«Людмила Иванова — уникальный человек, судьба которого прошла через многих людей, среди них Олег Даль. Это была не близкая дружба, но... с ее стороны постоянное наблюдение, невероятное понимание, какие-то фатальные совпадения. Первый выход Даля на сцену «Современника» — с ней. И после его смерти в киевской гостинице она случайно попадает туда и «расследует» тайну его ухода. При жизни Людмила Ивановна рассказала мне о Дале. Делюсь с вами этими уникальными воспоминаниями», — рассказывает главный редактор Анжелика Пахомова.
«Вот моя крестная — Мила, — говорил Даль. — Окрестила меня, на всю жизнь запомню»

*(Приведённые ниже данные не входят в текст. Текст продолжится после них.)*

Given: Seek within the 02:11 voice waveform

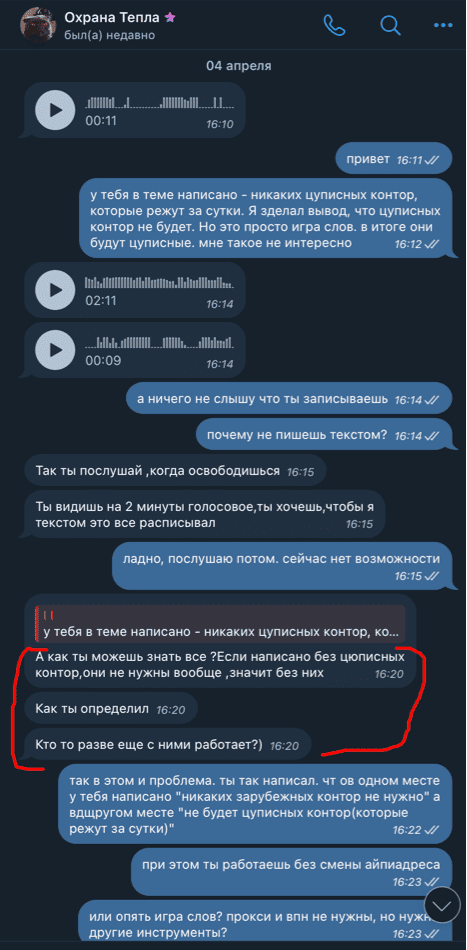Looking at the screenshot, I should tap(159, 282).
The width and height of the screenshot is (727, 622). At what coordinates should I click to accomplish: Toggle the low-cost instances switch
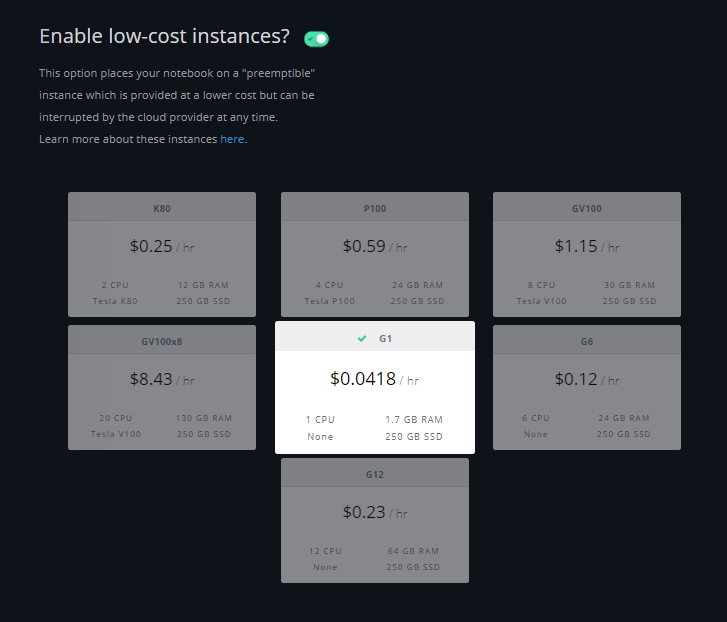(x=317, y=38)
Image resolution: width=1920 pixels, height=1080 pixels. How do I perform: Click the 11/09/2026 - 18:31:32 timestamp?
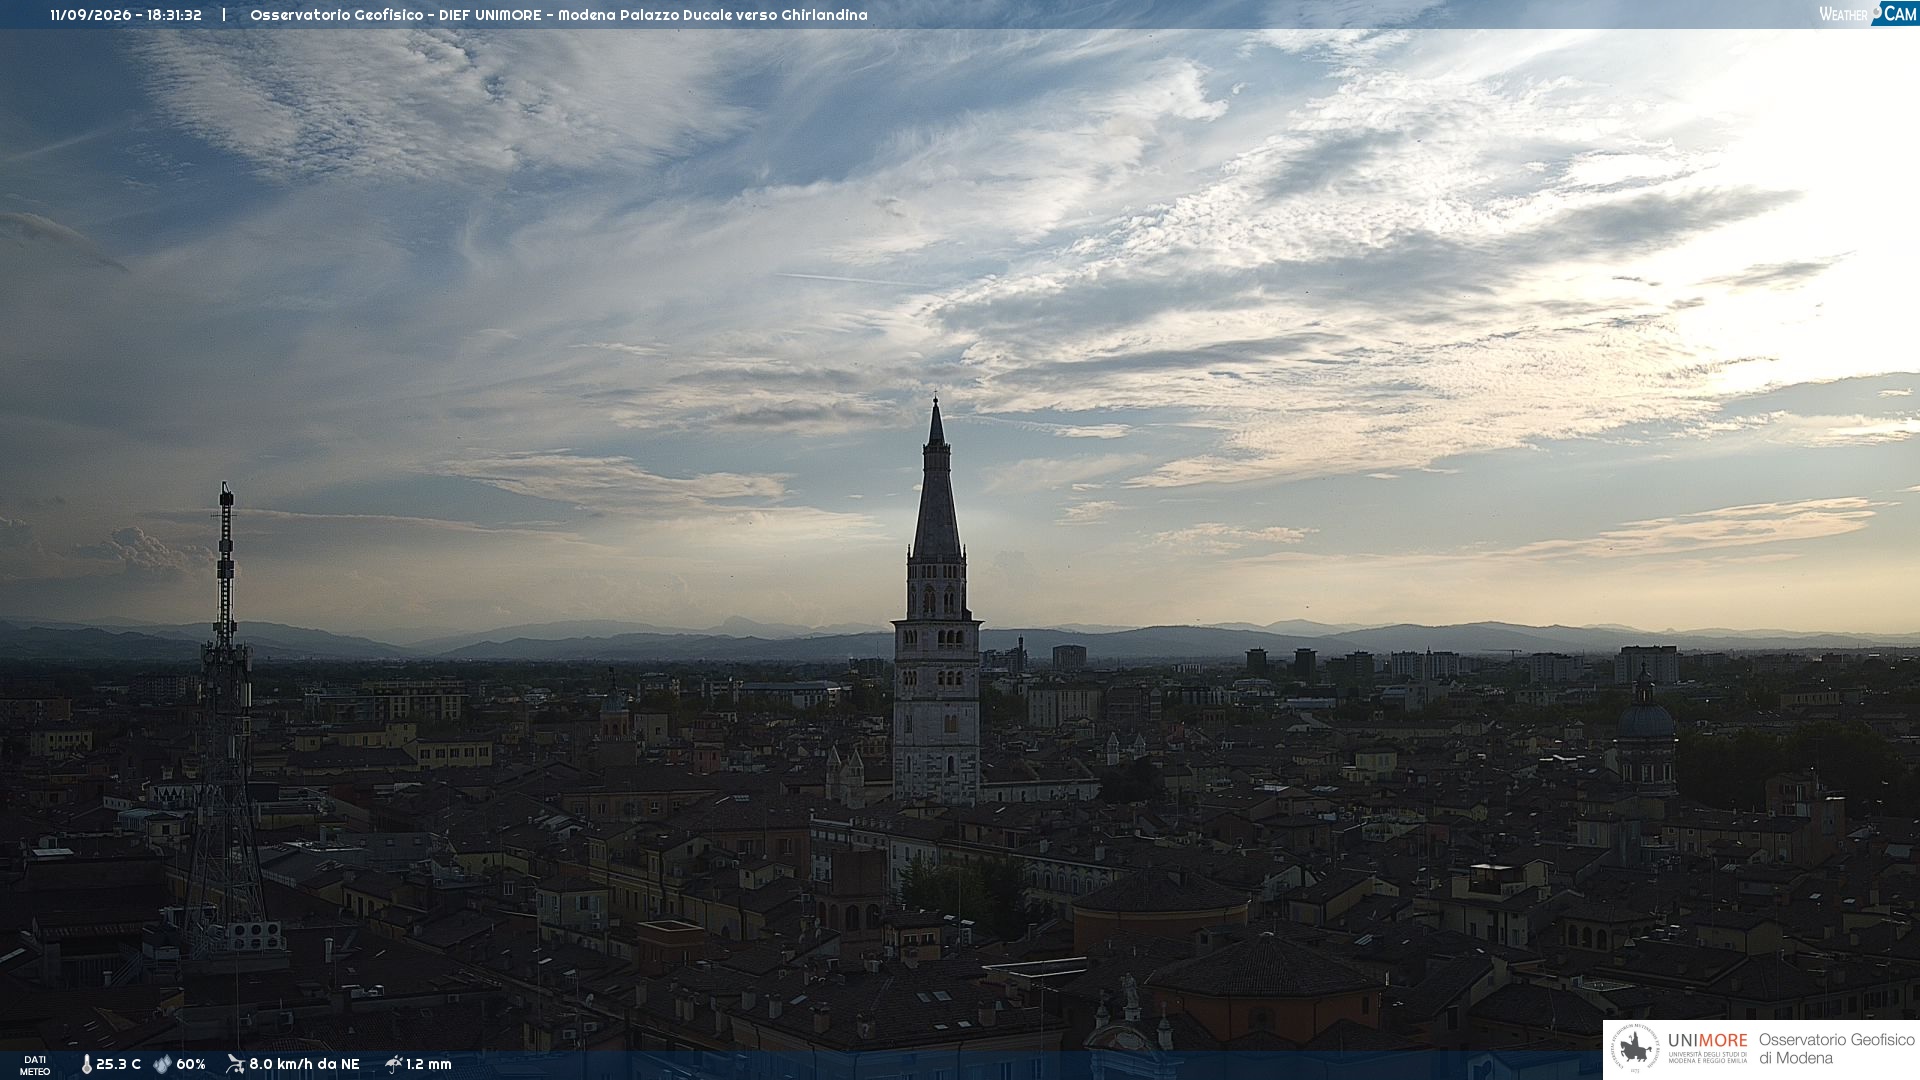pos(126,15)
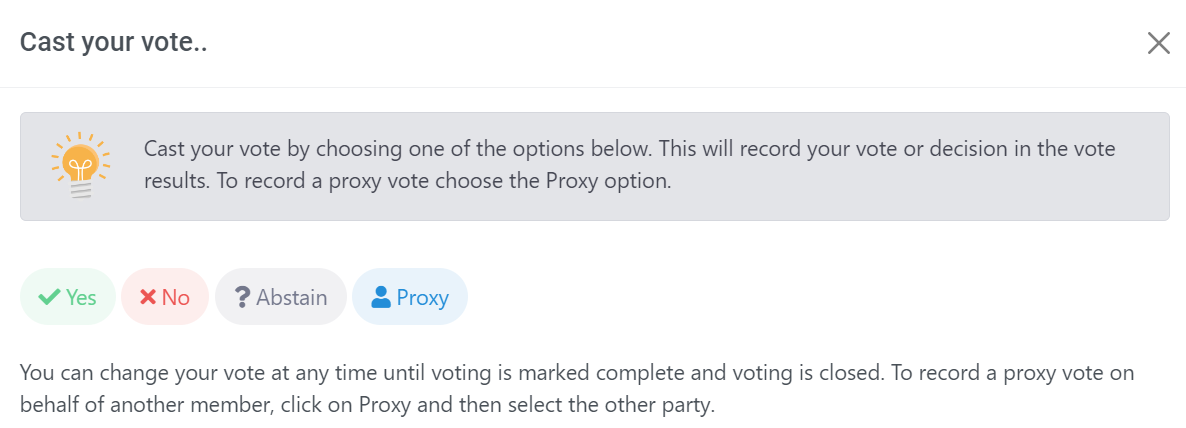Record a Proxy vote
1186x428 pixels.
(x=410, y=297)
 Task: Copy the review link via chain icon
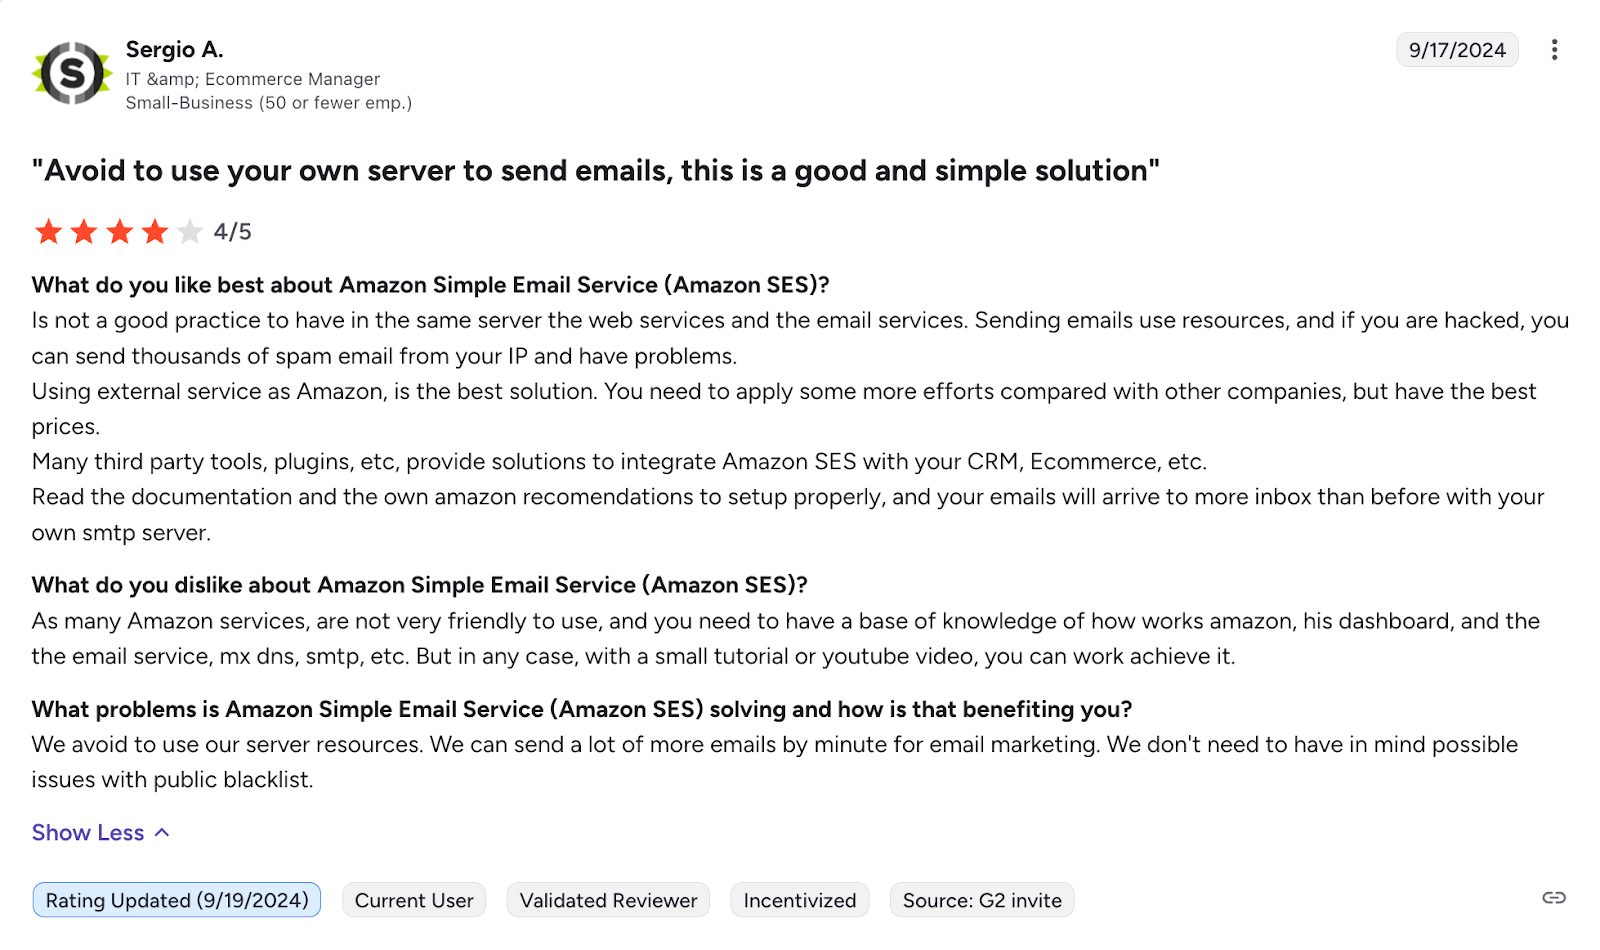pos(1553,898)
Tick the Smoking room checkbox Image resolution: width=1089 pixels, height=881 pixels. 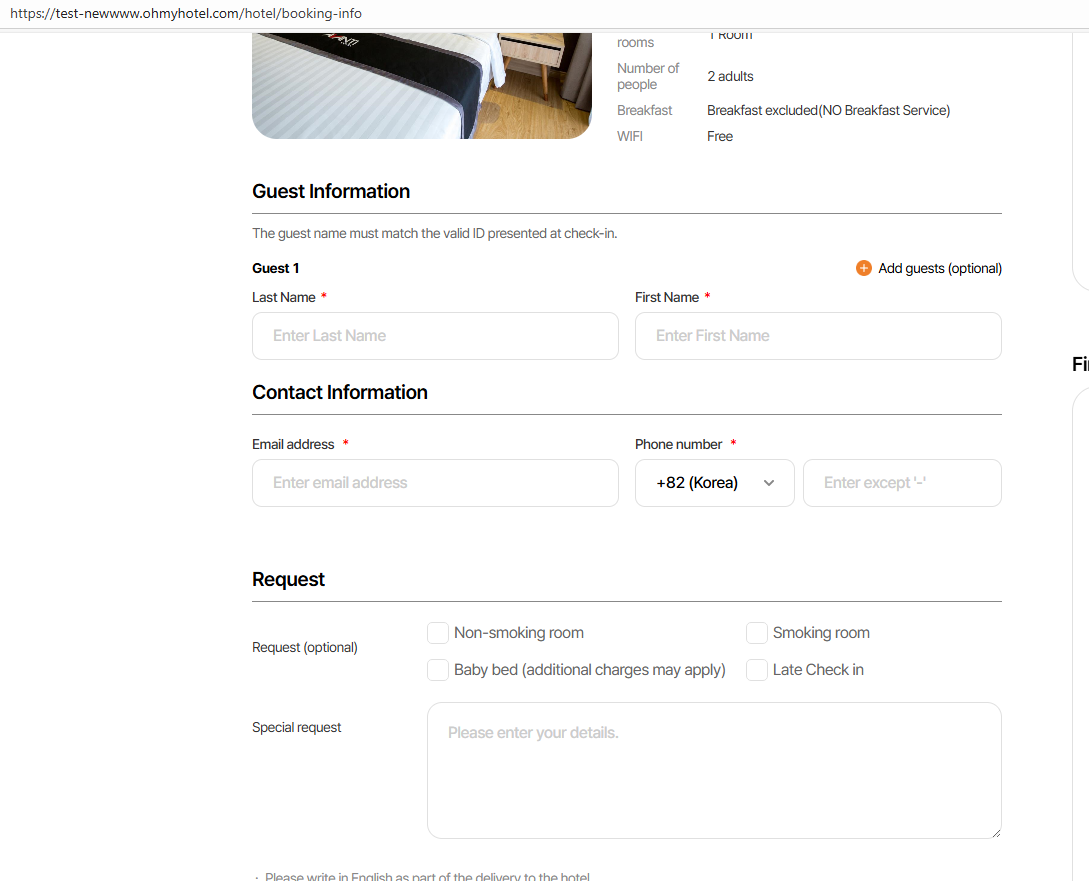pyautogui.click(x=757, y=633)
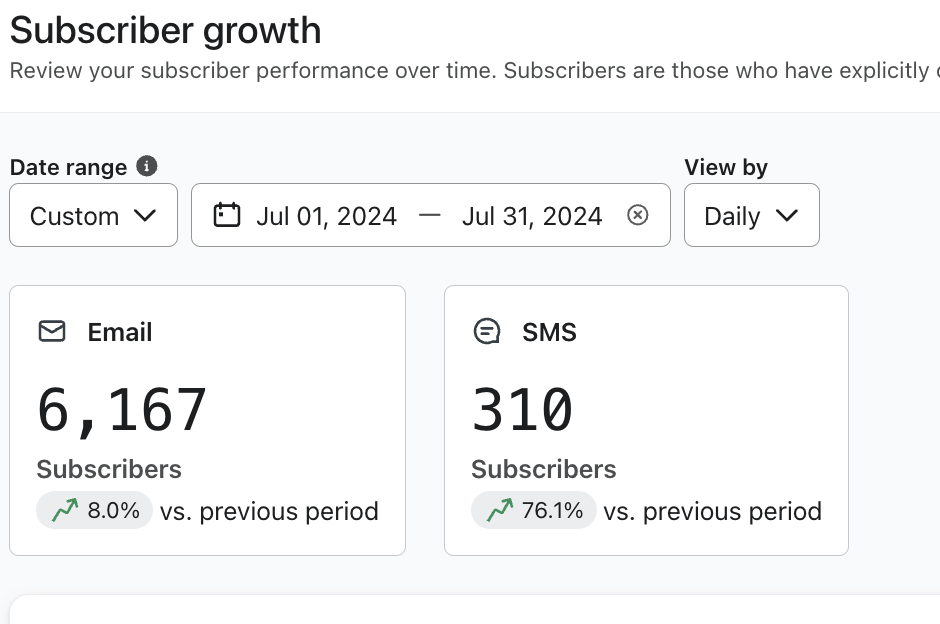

«В 1963 году труппа «Современника» пополнилась двумя талантами, Людмилой Гурченко и Олегом Далем, — рассказывала актриса Людмила Иванова. — Люся была очень красивая: тоненькая, модная. Но глаза иногда грустные... Как будто она порой опасалась — сейчас кто-нибудь спросит ее: «Вот ты снималась в «Карнавальной ночи», а сейчас что?» Это был не лучший период в ее жизни, в кино Гурченко тогда не снимали, да и в «Современнике» развернуться не удалось... Такой скромной я ее и запомнила на показе перед труппой. А вот каким был Даль, здесь лучше передать слово ей. Вот как вспоминала она о появлении Олега в театре: «Однажды, весенним вечером, в труппу Театра-студии «Современник» показывались трое. Два молодых актера, только что окончившие институт, и актриса кино, несколькими годами их старше, но уже успевшая побывать на вершине славы, а ко времени того показа уже понимавшая значение слова «забвение». Той киноактрисой была я. С одним из молодых актеров, Олегом Далем, в тот день испытанием и проверкой нас связала судьба. И сами собой между нами негласно сложились очень теплые отношения. И потом всегда краем глаза мы отмечали и успехи, и всяческие изгибы в нашей самой неангажированной в мире, грустной и прекрасной профессии. В тот вечер я так сосредоточилась на своем показе, что поначалу очень многого не заметила. Я даже не помню, что за отрывок и какую роль играл Олег Даль под восторженные взрывы аплодисментов всей труппы. Труппа обязательно всем составом голосовала и принимала каждого будущего своего артиста. И когда реакция была особенно бурной, я заглянула в фойе, где проходил показ. Худой юноша вскочил на подоконник, что-то выкрикивал под всеобщий хохот — оконные рамы сотрясались и пищали, — а потом слетел с подоконника чуть ли не в самую середину зала, описав в воздухе немыслимую дугу. Ручка из оконной рамы была вырвана с корнем. На том показ и кончился. Всем все было ясно. После такого триумфа мне оставалось только сделать тройное сальто и вылететь в форточку».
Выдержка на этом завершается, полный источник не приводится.